(Records for the exercise begins)

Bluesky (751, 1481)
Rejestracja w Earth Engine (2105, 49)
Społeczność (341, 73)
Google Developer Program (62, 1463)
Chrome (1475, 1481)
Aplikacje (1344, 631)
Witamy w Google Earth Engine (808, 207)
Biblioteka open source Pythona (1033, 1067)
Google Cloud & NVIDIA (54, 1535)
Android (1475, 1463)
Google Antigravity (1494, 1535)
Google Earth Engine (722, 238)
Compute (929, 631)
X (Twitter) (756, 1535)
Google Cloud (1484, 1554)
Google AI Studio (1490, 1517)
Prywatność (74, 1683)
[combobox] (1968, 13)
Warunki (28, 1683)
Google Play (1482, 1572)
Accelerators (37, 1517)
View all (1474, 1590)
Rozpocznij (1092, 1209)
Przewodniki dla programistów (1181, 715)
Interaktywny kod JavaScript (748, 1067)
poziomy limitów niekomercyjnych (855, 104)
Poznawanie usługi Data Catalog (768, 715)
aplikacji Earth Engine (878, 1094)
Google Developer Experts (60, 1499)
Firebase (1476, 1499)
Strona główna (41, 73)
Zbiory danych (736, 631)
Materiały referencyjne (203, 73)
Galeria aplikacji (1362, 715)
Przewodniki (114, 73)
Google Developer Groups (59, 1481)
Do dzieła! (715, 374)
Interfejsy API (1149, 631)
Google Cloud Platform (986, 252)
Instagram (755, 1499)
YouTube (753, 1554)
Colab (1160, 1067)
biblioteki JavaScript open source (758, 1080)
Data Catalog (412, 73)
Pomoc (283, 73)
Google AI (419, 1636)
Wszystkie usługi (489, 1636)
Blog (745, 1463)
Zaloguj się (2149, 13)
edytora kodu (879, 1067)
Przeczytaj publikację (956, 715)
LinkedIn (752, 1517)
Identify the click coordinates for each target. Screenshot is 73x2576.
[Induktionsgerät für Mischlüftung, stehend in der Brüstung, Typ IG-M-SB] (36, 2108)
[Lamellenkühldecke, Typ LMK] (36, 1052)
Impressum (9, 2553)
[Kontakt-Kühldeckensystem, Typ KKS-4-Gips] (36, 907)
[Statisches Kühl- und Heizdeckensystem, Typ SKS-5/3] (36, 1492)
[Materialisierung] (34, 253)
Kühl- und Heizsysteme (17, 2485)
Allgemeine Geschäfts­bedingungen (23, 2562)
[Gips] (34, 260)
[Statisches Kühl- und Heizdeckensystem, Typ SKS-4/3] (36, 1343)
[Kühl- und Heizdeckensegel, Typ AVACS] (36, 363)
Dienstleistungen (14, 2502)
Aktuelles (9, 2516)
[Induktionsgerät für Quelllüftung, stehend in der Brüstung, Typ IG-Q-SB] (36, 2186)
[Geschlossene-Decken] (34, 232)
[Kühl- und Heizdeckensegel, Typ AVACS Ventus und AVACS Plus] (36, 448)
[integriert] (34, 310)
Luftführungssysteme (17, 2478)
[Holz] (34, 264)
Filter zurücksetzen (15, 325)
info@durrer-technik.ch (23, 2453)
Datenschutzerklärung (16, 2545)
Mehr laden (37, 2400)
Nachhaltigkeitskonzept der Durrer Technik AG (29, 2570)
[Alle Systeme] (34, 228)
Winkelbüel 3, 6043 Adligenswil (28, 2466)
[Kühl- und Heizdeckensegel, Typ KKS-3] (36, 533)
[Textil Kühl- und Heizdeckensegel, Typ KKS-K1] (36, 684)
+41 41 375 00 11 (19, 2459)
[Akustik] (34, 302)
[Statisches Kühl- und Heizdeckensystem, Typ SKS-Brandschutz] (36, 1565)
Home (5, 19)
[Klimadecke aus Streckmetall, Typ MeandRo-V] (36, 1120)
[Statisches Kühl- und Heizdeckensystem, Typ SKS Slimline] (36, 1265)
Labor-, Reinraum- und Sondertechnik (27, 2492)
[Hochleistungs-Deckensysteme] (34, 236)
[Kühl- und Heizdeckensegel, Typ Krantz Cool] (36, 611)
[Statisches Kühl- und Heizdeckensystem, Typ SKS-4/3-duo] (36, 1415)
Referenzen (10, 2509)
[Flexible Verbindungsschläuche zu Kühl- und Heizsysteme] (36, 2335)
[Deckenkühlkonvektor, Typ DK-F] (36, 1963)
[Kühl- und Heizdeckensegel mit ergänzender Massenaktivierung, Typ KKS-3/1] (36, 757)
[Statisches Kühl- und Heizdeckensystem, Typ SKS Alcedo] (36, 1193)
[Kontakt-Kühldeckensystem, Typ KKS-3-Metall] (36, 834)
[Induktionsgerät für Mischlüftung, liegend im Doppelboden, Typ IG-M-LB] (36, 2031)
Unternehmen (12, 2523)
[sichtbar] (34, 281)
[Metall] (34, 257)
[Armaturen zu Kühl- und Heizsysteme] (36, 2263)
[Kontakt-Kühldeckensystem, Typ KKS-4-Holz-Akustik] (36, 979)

(Records for the exercise ends)

Assignment: Quote exactly the first line of the entries and every line after it, stopping with the line that contains "Google Antigravity (1494, 1535)".

Solution to the exercise:
Bluesky (751, 1481)
Rejestracja w Earth Engine (2105, 49)
Społeczność (341, 73)
Google Developer Program (62, 1463)
Chrome (1475, 1481)
Aplikacje (1344, 631)
Witamy w Google Earth Engine (808, 207)
Biblioteka open source Pythona (1033, 1067)
Google Cloud & NVIDIA (54, 1535)
Android (1475, 1463)
Google Antigravity (1494, 1535)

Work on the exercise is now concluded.